Pour moi, c'est un peu flou. La fin de la série est floue pour moi parce qu'il y avait des émotions contradictoires. J'ai vu moins de la fin de la série que de toutes les autres saisons. Un jour, je regarderai vraiment, à fond. Je me souviens que Hugh m'a parlé du documentaire "Swan Song" qu'il a fait à propos de la série, juste avant la fin. Un jour, j'ai vu que je l'avais enregistré automatiquement et ça m'a rendue triste... ! C'est dur !

Est-ce que Wilson est finalement l'âme soeur de House ?

Je crois oui. En tous cas dans la version que l'on a vue, avec la fin qu'on connaît. Mais plus loin, je pense qu'il doit y avoir une âme soeur féminine pour lui, quelque part. Mais si Wilson est son âme soeur, ça ne me dérange pas ! En revanche, ce n'est pas Cuddy. Je ne pense pas, non.

"La baisse de moyens a été un défi"

Pour en revenir à la fin, on a beaucoup entendu parler lors des deux dernières saisons des négociations financières, pour que "Dr House" ait une saison 8. En tant que productrice, vous avez dû vous battre pour la série. On imagine que c'était devenu plus amer que doux, du coup...

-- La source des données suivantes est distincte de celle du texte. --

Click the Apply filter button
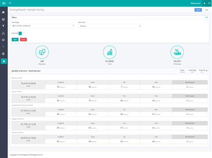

C'est un peu à ça que je faisais référence quand je parlais de la fin qui était un peu floue pour moi, en fait. Ces choses-là ne sont pas arbitraires. J'ai un regard un peu unique, puisque j'étais productrice exécutive. A la fin de la saison 7, les audiences ont chuté. Donc pour la saison 8, on a eu moins d'argent. Mais c'est comme ça ! Mais pour moi, à partir du moment où je connais le coeur de ma série, qui ici est House, si on me donne dix noix pour faire la série, je la ferai pour dix noix. Mais si on ne m'en donne que deux, je trouverais un moyen de la faire pour deux noix. Pour moi, l'important, ce sont les personnages. Le fait qu'on ait eu moins d'argent, pour certains, c'est scandaleux et injuste, mais pour moi, c'était un défi. Les audiences ont chuté à la fin de la saison 7, donc c'était à nous de nous débrouiller ! Je sais que ce n'est pas un point de vue habituel, mais c'est le mien.

C'est très pragmatique !

Oui, c'est vrai. Donc pour moi, c'était une période un peu bizarre. Et je ne suis pas du genre à être remplie de colère. J'étais encore heureuse d'avoir la chance de pouvoir imaginer ce personnage et ses aventures.

Quels sont vos projets maintenant que "House" est fini ?

D'abord, je suis ravie d'être ici, sans rien produire ! Ca me permet de sortir un peu de mon bureau et de quitter le pays ! Je travaille sur un film pour Sony en ce moment. Et peut-être une nouvelle série, j'en suis au tout début mais je ne suis pas sûre que ça va se faire. Mais quoi qu'il arrive, il y aura toujours un thème un peu fil rouge dans mon travail, qui est de m'intéresser à la rédemption de personnages, s'ils le méritent ou non. De gens dont l'attitude ne reflète pas ce qu'ils sont. Je suis un peu fleur bleue, comme ça.